Madrid es una cabalgata continua. No hay pueblo que se entregue al roscón y al chocolate caliente con mayor ahínco que los vecinos de Chamberí o Legazpi. Aquí los Reyes Magos no traen, si no que te echan unos regalitos. Así dicen los castizos. Las tradiciones hay que respetarlas, en eso está la gente cargada de razón, como decía hace poco el inmenso Rafael Sánchez Ferlosio en una entrevista a El País: “¡Cargarse de razón! Hay personas que ponen muy buena voluntad en cargarse de razón. Pero la expresión es lo genial. Es un castellano maravilloso”. El año terminó con un homenaje cálido al escritor, en su 90 cumpleaños. El Madrid esquinado tiene encanto. En la parroquia de San Carlos Borromeo de Entrevías, la de “los curas rojos”, se celebran las liturgias navideñas con los fieles sentados a la mesa. “No hay mayor tradición evangélica que la de congregarse alrededor de una mesa”, dice el cura Javier Baeza, que ha acogido, como cada día del año, a musulmanes, niños perdidos y chavales recuperados. La gente “bian”, que decía Umbral, encarga el roscón en las pastelerías Mallorca, Viena Capellanes, el Horno de San Onofre y, por supuesto, El Corte Inglés, hitos de la peregrinación de un Madrid cargado de razón, aunque no por ello menos kitsch.
 
Entrevisto a Agatha Ruíz de la Prada, que es una mujer cargada de razón, kitsch  y marquesa de Castelldosríus, y le pregunto por el sentido de la aristocracia: “Son cosas de familia, como los políticos. Hace poco coincidí en una cena en la embajada americana, estaba con el esposo de Cayetana y viene una señora diciendo que el problema de Cayetana fue que se creyó que ser Duquesa de Alba era lo mejor del mundo. Y yo me di la vuelta y le conteste: Vamos a ver es que estoy bastante de acuerdo con ella: no hay nada mejor que ser Duquesa de Alba. A mí me han educado enseñándome que no hay nada mejor. Es algo que yo he mamado. Ser reina es más, pero es un coñazo. Cayetana era todo lo bueno y nada de lo malo. Era lo más. Hacía lo que se le daba la gana desde que se levantaba hasta que se acostaba”.

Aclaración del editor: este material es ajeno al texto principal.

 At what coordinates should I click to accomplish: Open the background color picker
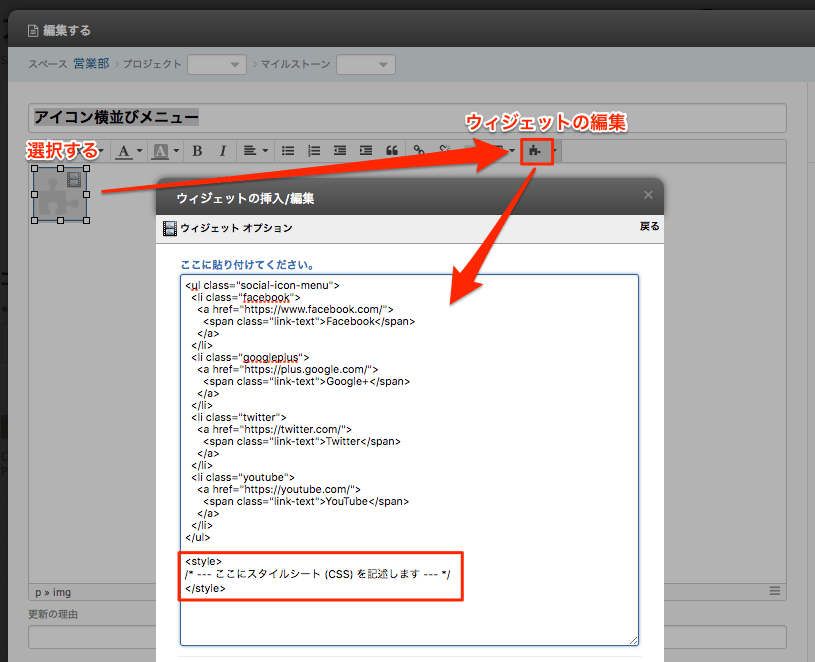(x=165, y=151)
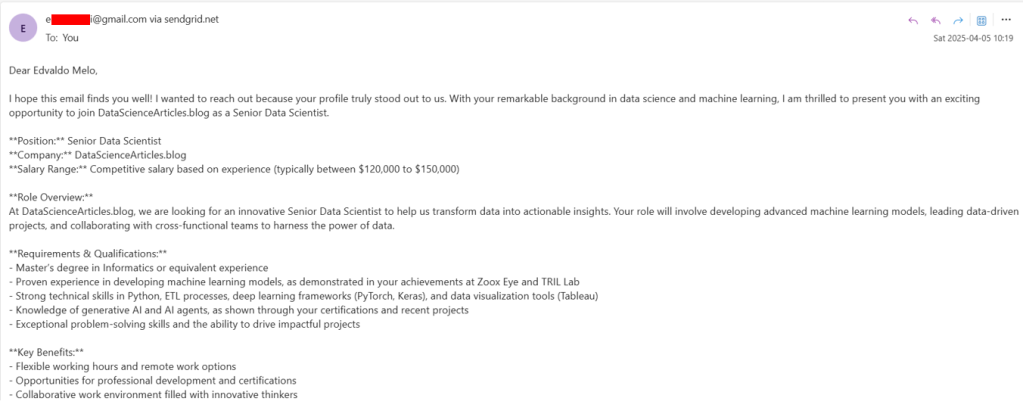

Agatha, al igual que la duquesa de Alba o la madre de Niña Pastori –gran personaje de humor descubierto por Bertín Osborne-, hace lo que le da la gana. También las aristócratas solteras y sin ánimo de casarse, que se abren paso en la corte. Ahí está María Zurita, prima del rey Felipe, empresaria y traductora, que ha engendrado a su hijo in vitro y siendo madre soltera, lo que plantea un bendito dilema de fondo acerca de la genética de sangre azul. En la entrevista a Agatha  Ruiz de la Prada que se publicará en el próximo número de Fashion &Arts, cuenta su vida después del divorcio (con burka) de Pedro J. Ramírez, y regresa al estado de permanente asombro. “Si yo hubiera tenido muchísimo dinero, me habría comprado una finca espectacular, en Argentina, o un barcazo de vela. Él, no. Él siempre “yo me compraría un periódico”. El campo no le gusta, y no ha tocado un perro en su vida, le daban angustia, miedo y asco. Yo, en cambio, podría tener sesenta”, asegura.

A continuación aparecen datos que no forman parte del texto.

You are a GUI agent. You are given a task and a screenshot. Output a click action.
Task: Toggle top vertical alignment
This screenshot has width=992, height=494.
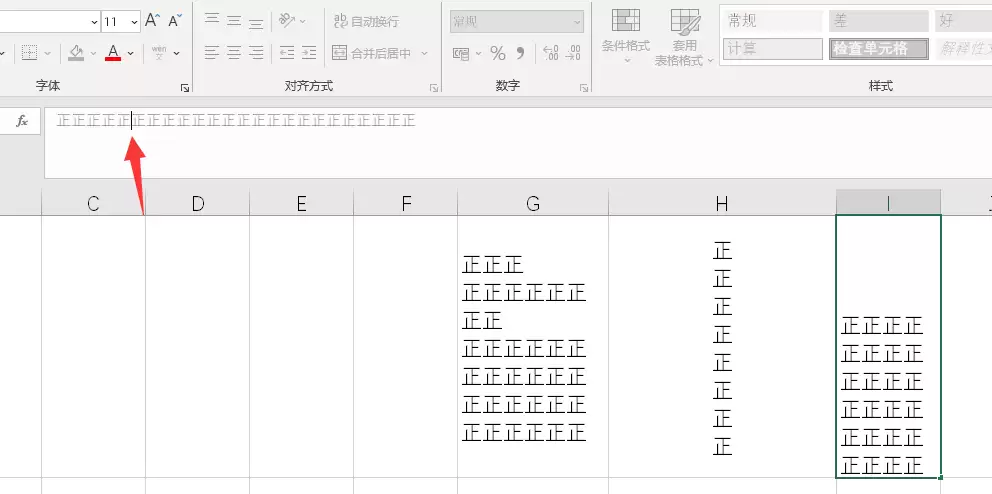(x=211, y=21)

Otro que se pone el mundo por montera es Antonio Banderas, que se ha hecho con Picasso y la mejor taberna malagueña a la par. Con su calva impostada para interpretar al artista, y su mirada cada vez más oriental, cuando posa junto a su novia holandesa pasea un aire entre Zidane y Norman Foster y una hiperactividad de revista: presenta colección cápsula de gafas de sol y carteras, tiene línea de perfumes, un proyecto escénico en el Teatro Alameda y acaba de comprar ‘El Pimpi’, uno de los locales más famosos y con más solera de Málaga. Además, estas semanas rueda la segunda temporada de la serie "Genius", producida por National Geographic y Fox, y centrada en los primeros años parisinos del artista que marcaba la z como él. Banderas había querido ser Picasso con  Carlos Saura pero el proyecto no prosperó. Uno de los episodios más insólitos de aquella época fue el affaire des statuettes. Géry Pieret, un protegido del poeta Guillaume Apollinaire -del que este año se conmemora el centenario de su muerte- robó en el Louvre una serie de estatuillas ibéricas, algunas de las cuales acabarían en manos de Picasso. Cuando la Mona Lisa desapareció del museo en 1911, Apollinaire y Picasso fueron los primeros sospechosos. Intentaron lanzar sus tesoros hurtados al Sena. El poeta acabó detenido, y el pintor declaró solemnemente ante la policía que no conocía a su amigo. Se libró de toda condena. Quizá sea de entonces aquel pensamiento picassiano tan repetido: "los buenos artistas copian, los grandes roban". Genios y monstruos van juntos en el imaginario, igual que talento y delirio. La sociedad siempre se ha enfrentado al dilema de tener que soportar la verdad sobre sí misma. Y los niños lo saben. Por ello alargarán todo lo que puedan su fe en la magia, con y sin roscón de Reyes.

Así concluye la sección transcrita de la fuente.